# [APPLY WHAT YOU READ]
(1) In the 3D scanner text, reproduce word for word the passage that opens with "After capturing the" and closes with "by the scanner.".
(2) According to the 3D scanner text, in which file is the camera calibration result saved?

A 3D Scanner using Laser Structured Light, written in Python using OpenCV and NumPy.

Input:

input

Output (in PLY format):

output

Source footage thanks to professor Filippo Bergamasco (Ca Foscari University of Venice).

Usage

Camera Calibration

Before capturing the 3D model, a Camera Intrinsics calibration is expected. For this task you need to have some images with a calibration chessboard pattern. The calibration pattern is available in patterns/chessboard.pdf.

calibration pattern

After capturing the images, put them in the calibration_images folder and run this command:

python3 cameraCalibrator.py -v

You can omit the -v option if you don't want to see debug output.

After the calibration is completed the result will be saved in intrinsics.xml, ready to be loaded by the scanner.

Scanner

To start the scanner with a video file, run this command:

python3 scanner.py -v cup1.mp4

You can omit the -v option if you don't want to see debug output.

The resulting scan will be showed after finish and will be saved in output.ply.

You may need to adjust the HSV ranges for the laser in the head of scanner.py.

Performance

The tests were performed on a MacBook Pro (i7-9750H @ 2.60GHz, 32Gb RAM DDR4, macOS 10.15.5).

# [DATA]
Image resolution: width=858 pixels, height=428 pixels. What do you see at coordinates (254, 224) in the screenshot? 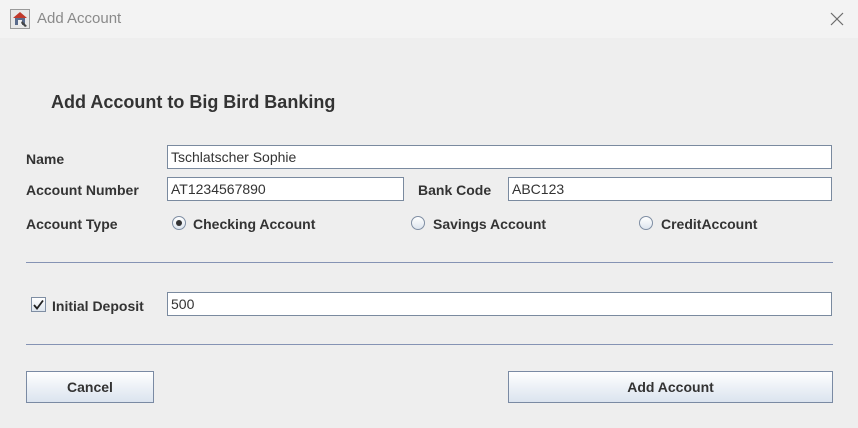
I see `checking-account-label: Checking Account` at bounding box center [254, 224].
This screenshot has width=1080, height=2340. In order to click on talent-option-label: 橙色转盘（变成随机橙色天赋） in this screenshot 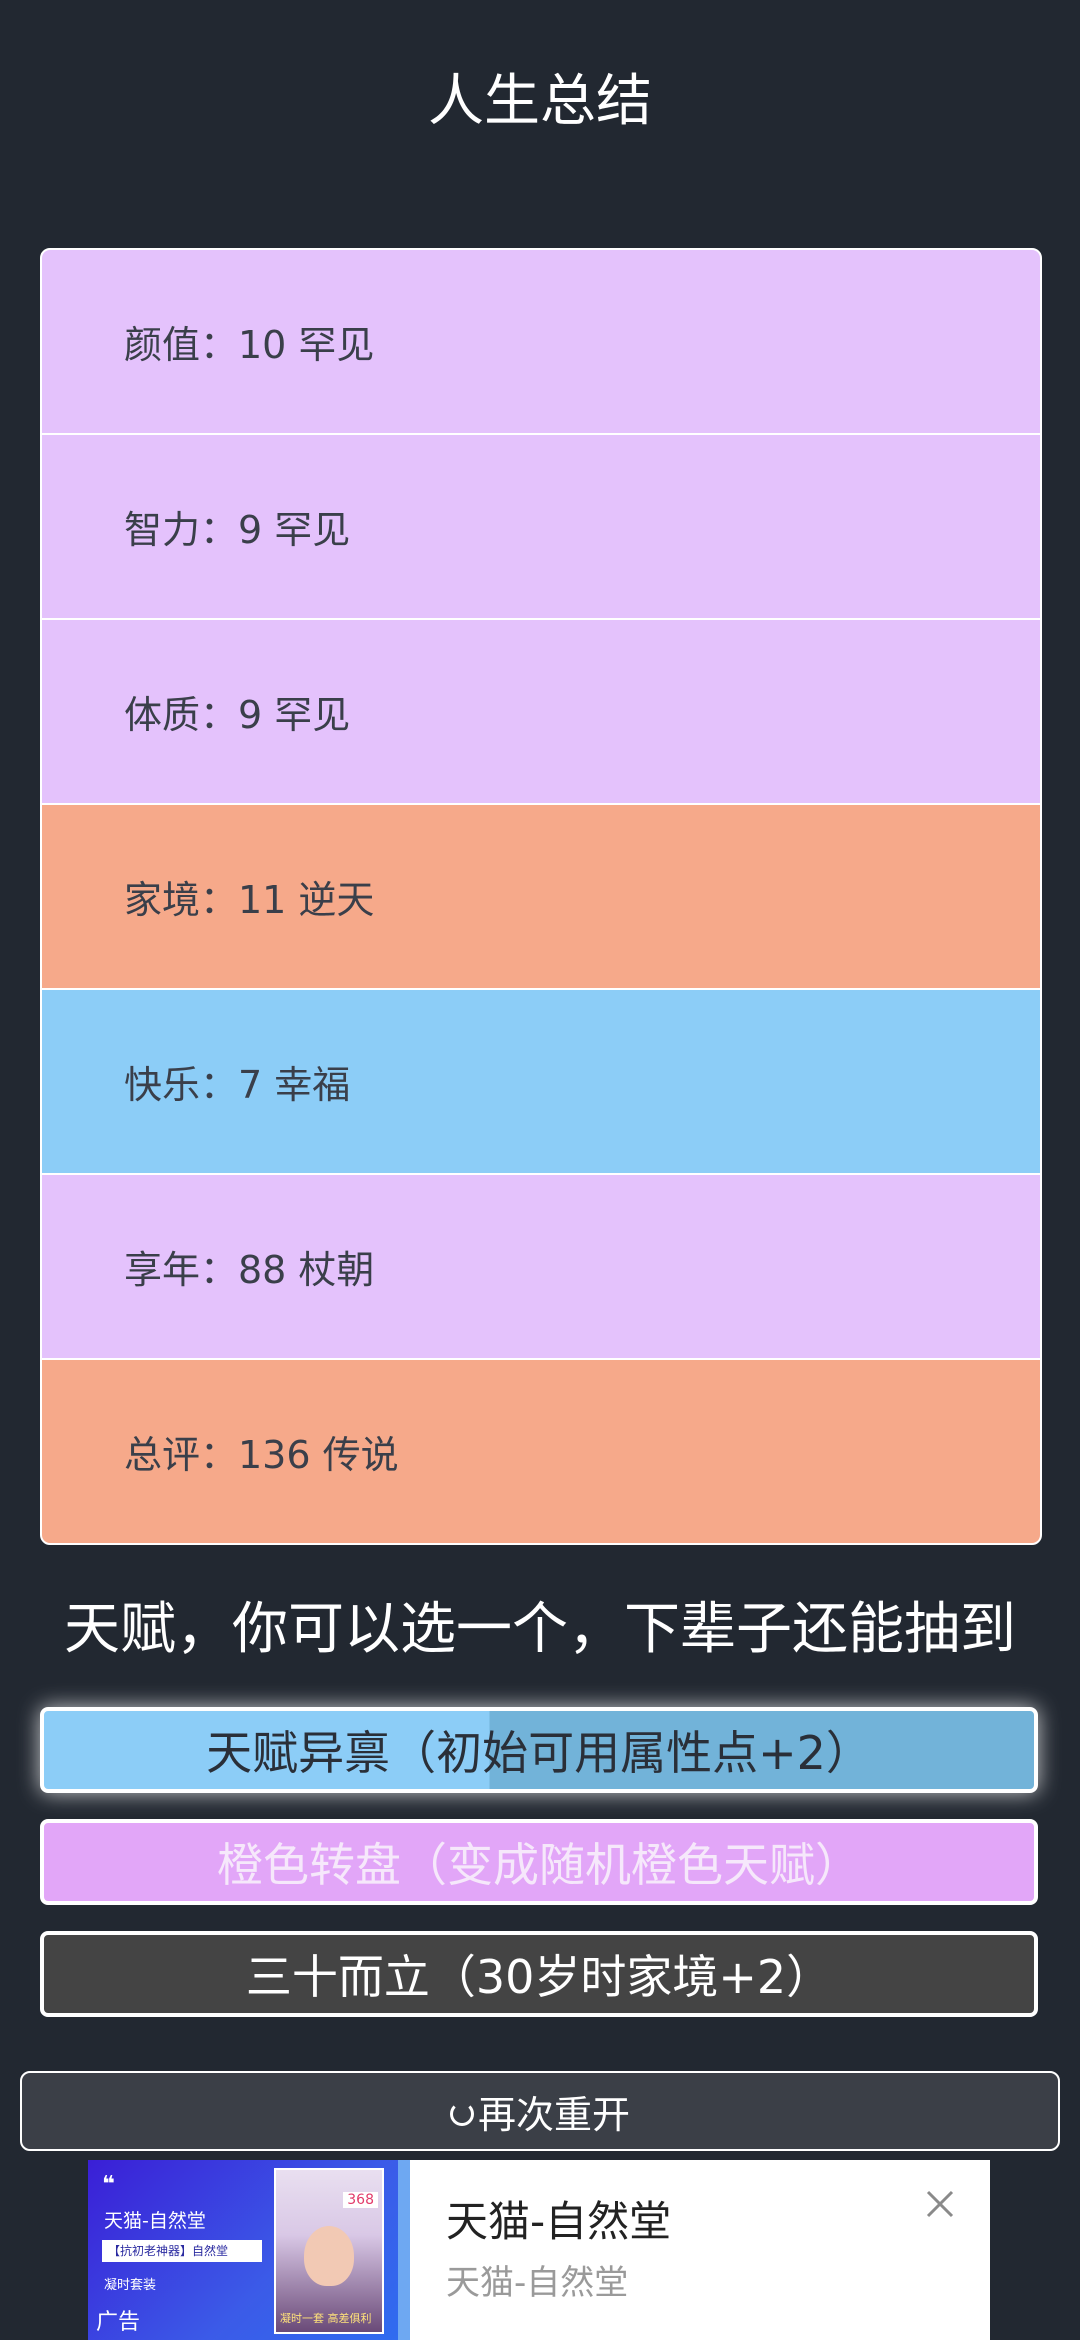, I will do `click(539, 1865)`.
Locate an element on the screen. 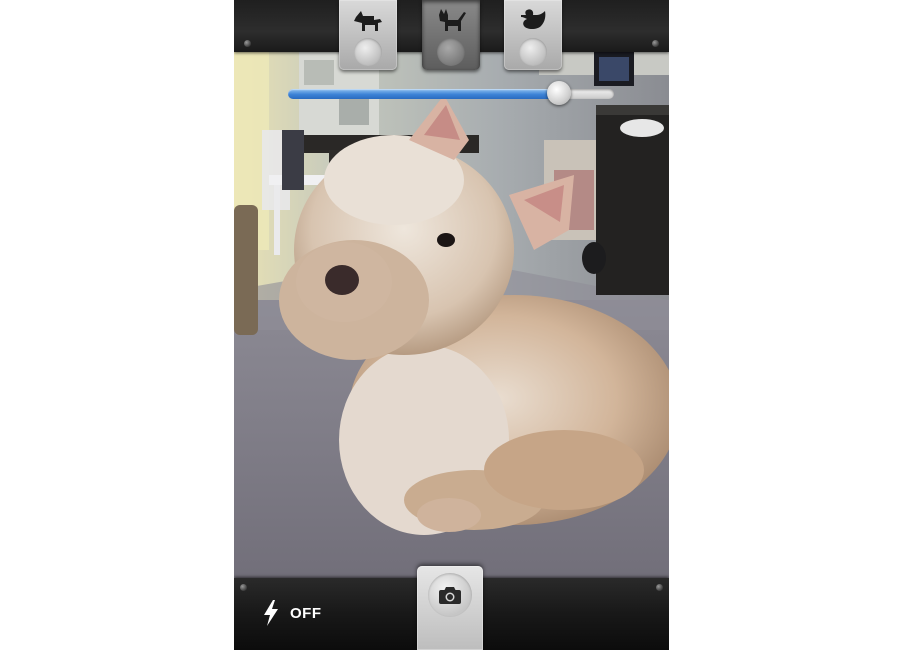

# [ANSWERS PROVIDED]
(1)
After capturing the images, put them in the calibration_images folder and run this command:

python3 cameraCalibrator.py -v

You can omit the -v option if you don't want to see debug output.

After the calibration is completed the result will be saved in intrinsics.xml, ready to be loaded by the scanner.

(2) intrinsics.xml